Douglas Fairbanks, Sr. was an American actor, screenwriter, director and producer. He was best known for his swashbuckling roles in silent films such as The Thief of Bagdad, Robin Hood, and The Mark of Zorro. An astute businessman, Fairbanks was a founding member of United Artists. Fairbanks was also a founding member of The Motion Picture Academy and hosted the first Oscars Ceremony in 1929. With his marriage to Mary Pickford in 1920, the couple became Hollywood royalty with Fairbanks constantly referred to as “The King of Hollywood”, a nickname later passed on to actor Clark Gable.
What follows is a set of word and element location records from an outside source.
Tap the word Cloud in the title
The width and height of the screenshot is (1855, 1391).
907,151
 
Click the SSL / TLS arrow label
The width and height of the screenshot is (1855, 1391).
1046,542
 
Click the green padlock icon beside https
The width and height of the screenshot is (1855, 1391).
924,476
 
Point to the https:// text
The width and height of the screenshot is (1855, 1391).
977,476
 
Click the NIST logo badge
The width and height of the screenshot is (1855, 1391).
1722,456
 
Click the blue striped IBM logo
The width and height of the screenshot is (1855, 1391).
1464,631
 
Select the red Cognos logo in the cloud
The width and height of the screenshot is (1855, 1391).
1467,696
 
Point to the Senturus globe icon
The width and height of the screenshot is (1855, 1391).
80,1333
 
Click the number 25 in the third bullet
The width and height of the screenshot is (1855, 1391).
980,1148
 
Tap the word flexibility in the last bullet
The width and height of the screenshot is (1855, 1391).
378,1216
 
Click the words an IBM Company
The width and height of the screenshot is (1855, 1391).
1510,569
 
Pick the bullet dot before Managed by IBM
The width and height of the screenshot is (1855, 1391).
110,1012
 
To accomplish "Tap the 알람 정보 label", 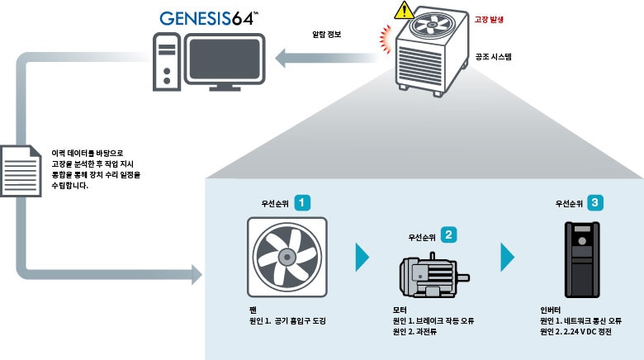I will [x=328, y=35].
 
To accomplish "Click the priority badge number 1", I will [x=304, y=201].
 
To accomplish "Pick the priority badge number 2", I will [x=448, y=234].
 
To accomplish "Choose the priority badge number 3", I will [x=595, y=201].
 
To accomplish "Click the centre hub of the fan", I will [x=286, y=257].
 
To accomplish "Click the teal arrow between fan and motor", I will [x=362, y=257].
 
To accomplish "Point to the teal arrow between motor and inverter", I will [x=507, y=257].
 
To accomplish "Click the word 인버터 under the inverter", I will [x=550, y=310].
Fairbanks was born Douglas Elton Thomas Ullman in Denver, Colorado, the son of Hezekiah Charles Ullman and Ella Adelaide Marsh. He had a half-brother, John Fairbanks, and a full brother, Robert Payne Ullman. Fairbanks’ father, who was born in Pennsylvania to a Jewish family, was a prominent New York City attorney. His mother, a Roman Catholic, was born in New York, and had previously been married to a man named John Fairbanks until his death. She then married a man named Wilcox, who turned out to be abusive. Her divorce was handled by Ullman, who later became her third husband.
In about 1881, Charles Ullman purchased several mining interests in the Rocky Mountains and moved the family to Denver, where he re-established his law practice. Ullman abandoned the family when Douglas was five years old, and he and Robert were brought up by their mother, who gave them the family name Fairbanks, after her first husband.